Trademark filing offers name for Galaxy Note 4 with wrap-around display


We just got done looking at some (possibly suspect) images of the Galaxy Note 4, but putting aside what we think of their legitimacy for a moment, there was one clear omission from those pics: no wrap-around, over-the-edge display. Based on the rumors we heard last week, there could be a good reason for that, though, and such a model might be a very limited-edition version of the Note 4 sold only in select markets, while most of us would get a much more traditional Note 4 design. Even if that’s the case, how would the phablet be sold? A new trademark application may just offer us an answer, as it reveals the name “Galaxy Note Edge.”

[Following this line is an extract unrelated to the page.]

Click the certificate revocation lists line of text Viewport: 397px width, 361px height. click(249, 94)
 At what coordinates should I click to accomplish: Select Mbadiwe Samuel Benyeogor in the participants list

In an application filed just last week, Samsung signals its interest in trademarking the name Galaxy Note Edge for the purposes of describing a mobile phone. Given what we’ve already heard about the company’s work towards displays that bend around a phone’s edges, and how those rumors have specifically dealt with plans for a new Note device, it doesn’t take a huge leap of faith to believe that this might be the name that applies to the product that will ultimately bring that tech to market.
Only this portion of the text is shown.